В течение двух суток организм медленно остывал, хотя осень на редкость теплая стояла, по ночам заморозков не было. К утру лицо Профессора, прижатое к холодному, пахнущему мазутом железу, покрывалось липкой, как клей, росой. Тонюсенькие ручейки стекали к уху и за шиворот. С полей доносился запах раскиданного навоза. Чем-то сладким припахивала поднявшаяся неподалеку озимь, которую Профессор сеял еще в августе. Иногда доносилось взмыкивание коров, которых пасли в соседней пологой балке. Но как Профессор ни кричал, никто ему не отзывался.

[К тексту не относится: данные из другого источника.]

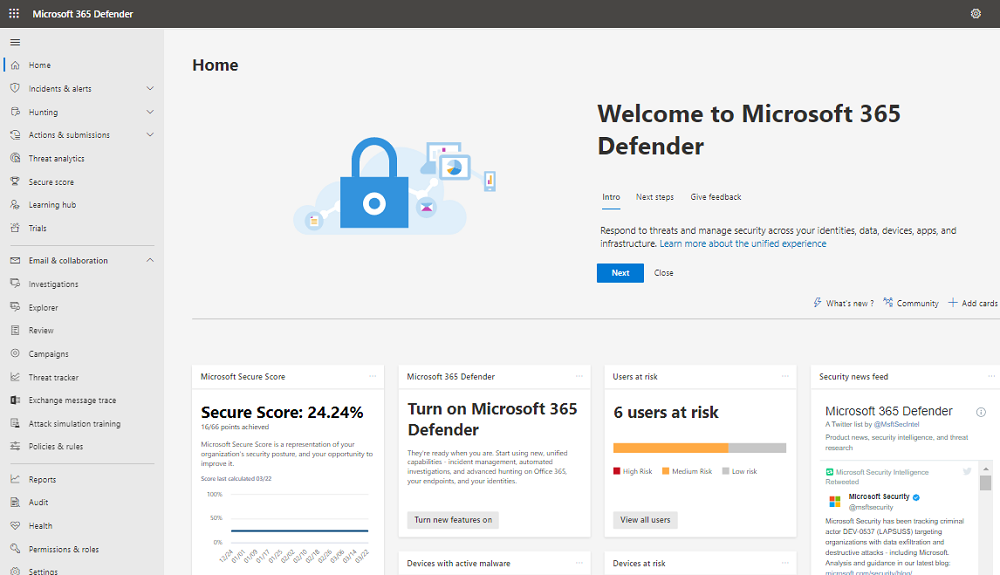1000x575 pixels.
Task: Select the Give feedback tab
Action: tap(715, 197)
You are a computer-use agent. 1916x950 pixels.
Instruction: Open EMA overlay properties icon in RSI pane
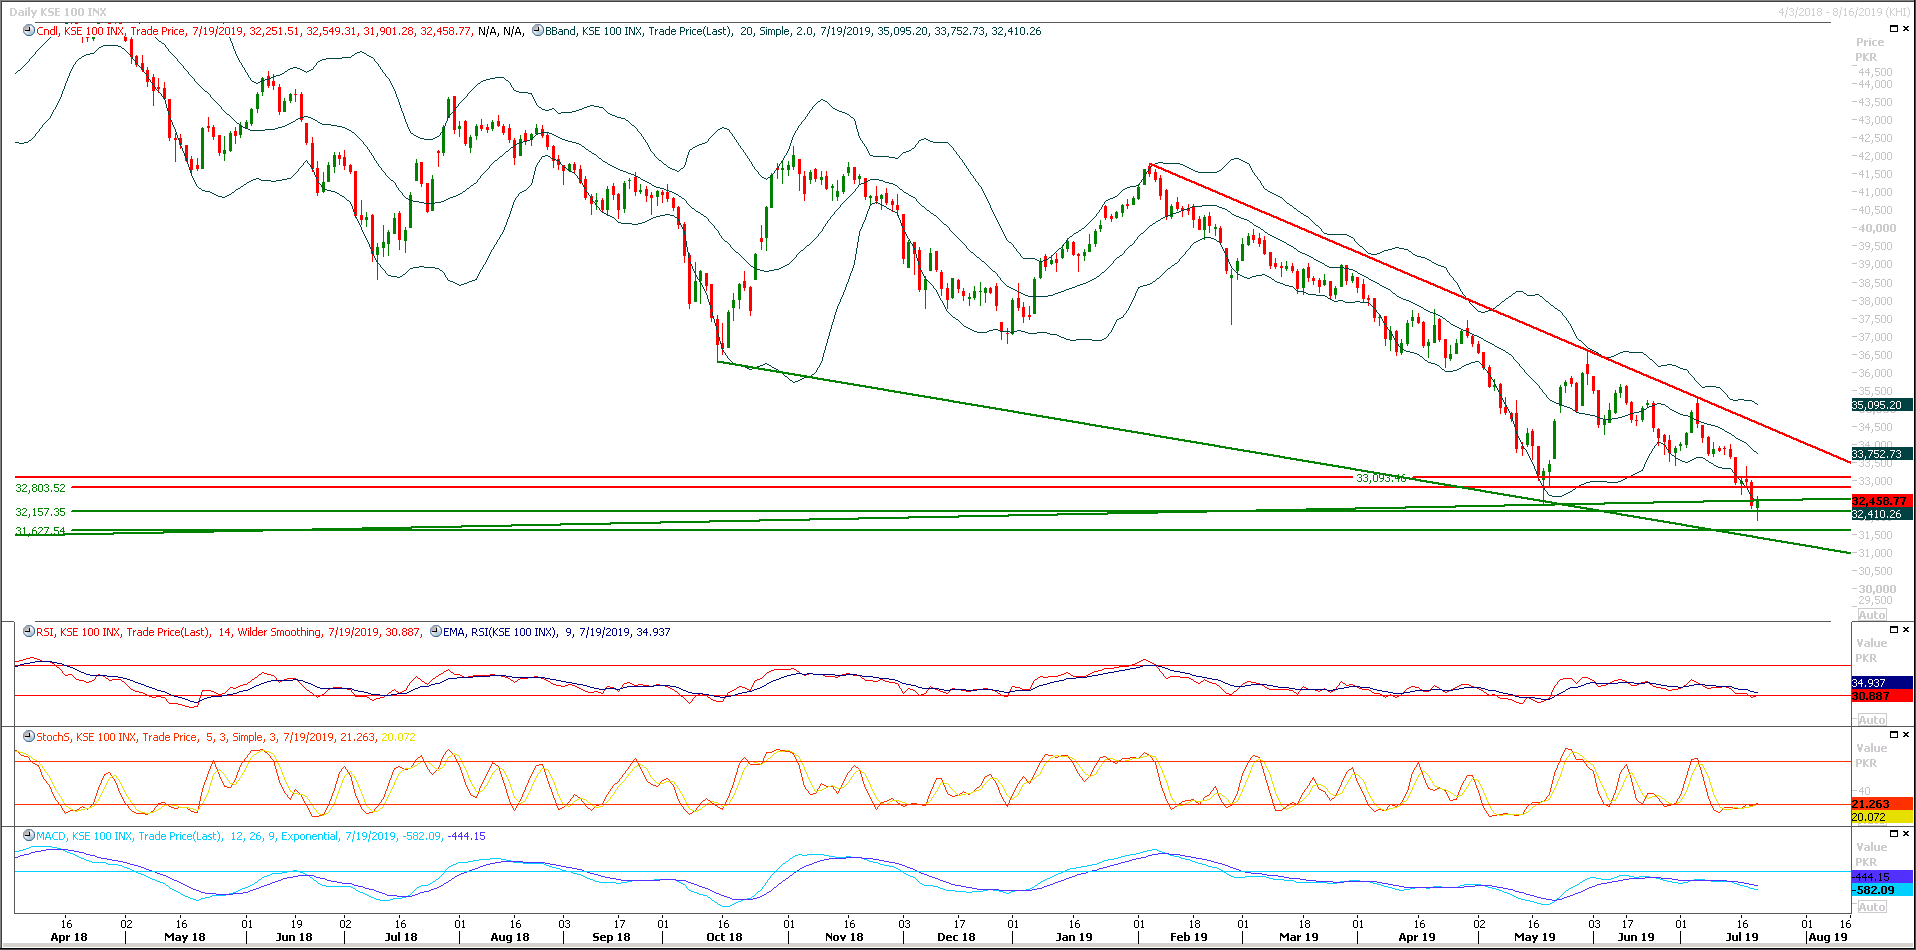tap(436, 632)
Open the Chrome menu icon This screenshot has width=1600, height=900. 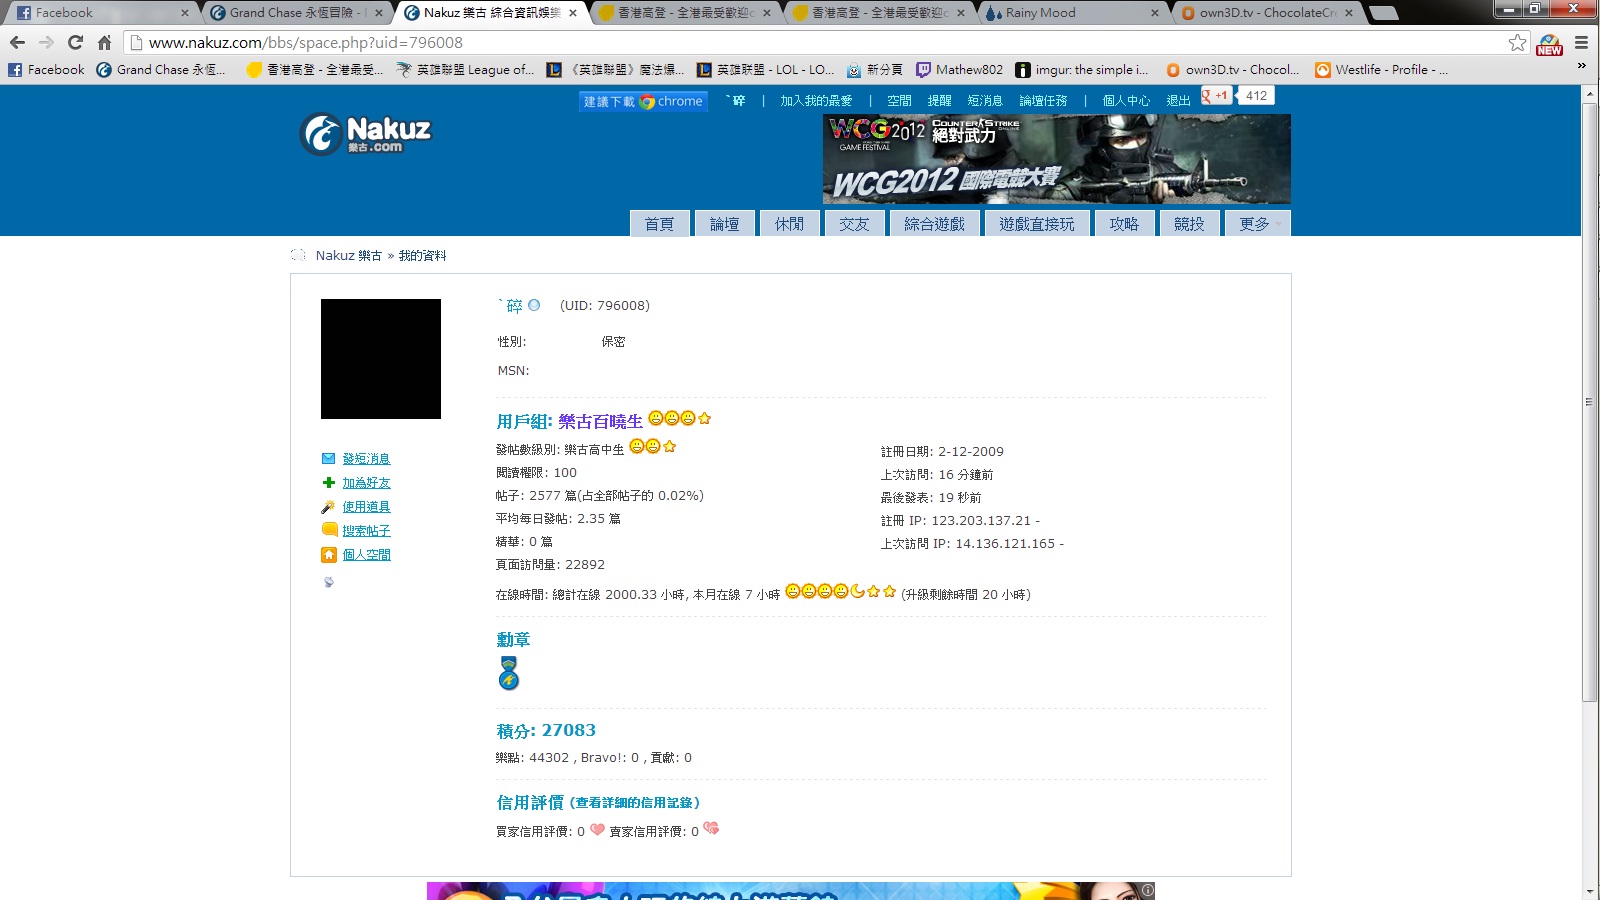(x=1581, y=43)
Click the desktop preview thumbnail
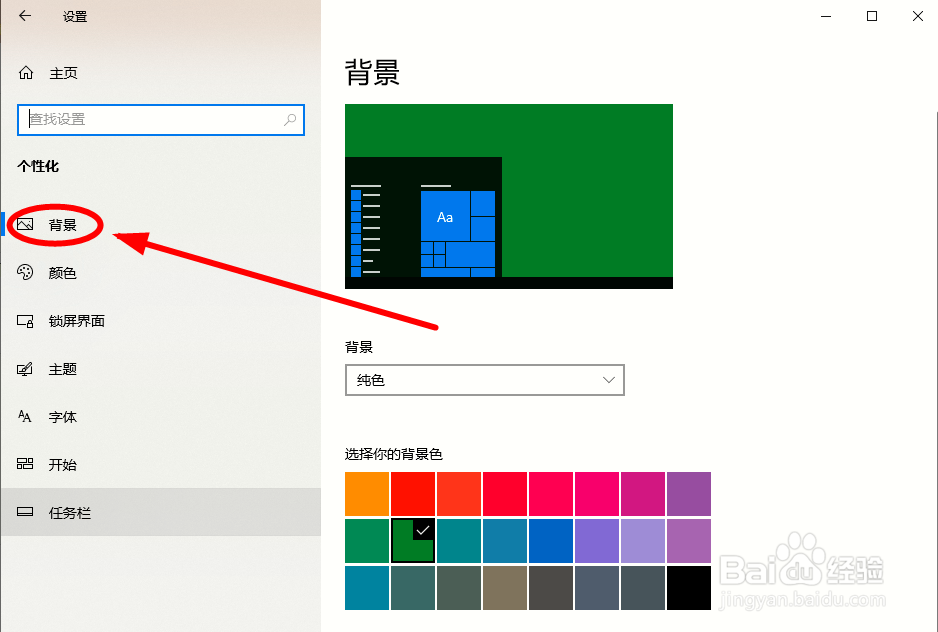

Лежит тракторист, сам себя не чует. Под свитер залезли букашки-таракашки, кусаются, щекочут самым отчаянным способом - поневоле от них завоешь. Терпит механизатор, кусает губы, ругает колхоз, забывший его в трудную минуту. И себя, конечно, упрекает: недооценил могучий материалистический эффект алкоголя, который любого мыслителя может сковырнуть в бездну физического недумания. Слышно, как разные невидимые твари и зверюшки царапают в металлические стенки кабины, роют под ними норки, осторожно, с хрустом пожирают зерна пшеницы, высыпавшейся из-за голенищ сапог.
"Почему меня не ищут?
– недоумевал Профессор.
– Хоть бы матушка моя прошла по этим местам, как ходила когда-то по ягоды. Неужто сердце не подскажет ей, где меня искать?.. Умираю, братцы, час за часом, минута за минутой. Чувствую, входит Она в меня - белолицая, улыбчивая, красивая! Такая, что не вмещается ни в какие философские определения, зато глаз от Нее отвести невозможно..."
"Нет!
– крикнул Профессор ей, очнувшись.
– Погоди... Объясни сначала, зачем вообще была нужна моя жизнь с ее каждодневным трудом от темна до темна, с редкими выходными, когда я наконец мог заглянуть в книги великих мыслителей и ученых? Зачем пахал огороды старикам и старухам, пил их бедные магарычи? Зачем выступал с трибуны Всесоюзного съезда молодежи? Кто меня услышал? Кто понял, что я - особенный человек? Пройдет еще день, и ночь наступит, и меня заживо будут грызть осмелевшие лисы и еноты..."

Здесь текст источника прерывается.